Epsilon User's Manual and Reference > Commands by Topic >

Running Other Programs

Epsilon provides several methods for running other programs from within Epsilon. The push command on Ctrl-x Ctrl-e starts a command processor (shell) running. You can then issue shell commands. When you type the "exit" command, you will return to Epsilon and can resume your work right where you left off.

With a numeric argument, the command asks for a command line to pass to the shell, runs this command, then returns.

While Epsilon runs a command processor or other program with the push command, it looks like you ran the program from outside of Epsilon. But Epsilon can make a copy of the input and output that occurs during the program's execution, and show it to you when the program returns to Epsilon. If you set the variable capture-output to a nonzero value (normally it has the value zero), Epsilon will make such a transcript. When you return to Epsilon, this transcript will appear in a buffer named "process".

You can use the filter-region command on Alt-| to process the current region through an external command. Epsilon will run the command, sending a copy of the region to it as its standard input. By default, the external command's output goes to a new buffer named "filter-output", but with a negative prefix argument the command asks for the buffer name to use for output. Run filter-region with a non-negative numeric argument if you want the output to replace the current region.

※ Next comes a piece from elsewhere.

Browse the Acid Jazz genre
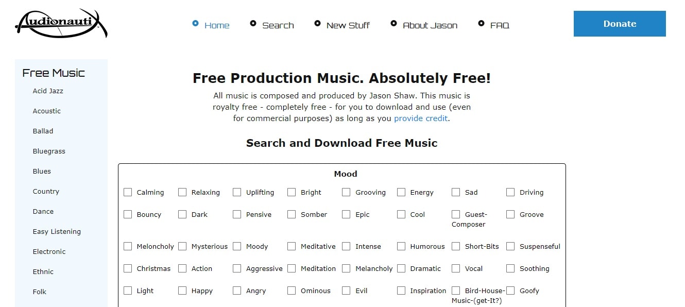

The command shell-command is similar, but it doesn't send the current region as the command's input. It prompts for the name of an external program to run and displays the result in a buffer; with a non-negative numeric argument it inserts the command's output into the current buffer and with a negative prefix argument it prompts for the buffer to receive the output.

Configuration variables (see Configuration Variables) let you customize what command Epsilon runs when it wants to start a process. Epsilon runs the command file named by the EPSCOMSPEC configuration variable. If no such variable exists, Epsilon uses the standard COMSPEC environment variable instead. Epsilon reports an error if neither exists.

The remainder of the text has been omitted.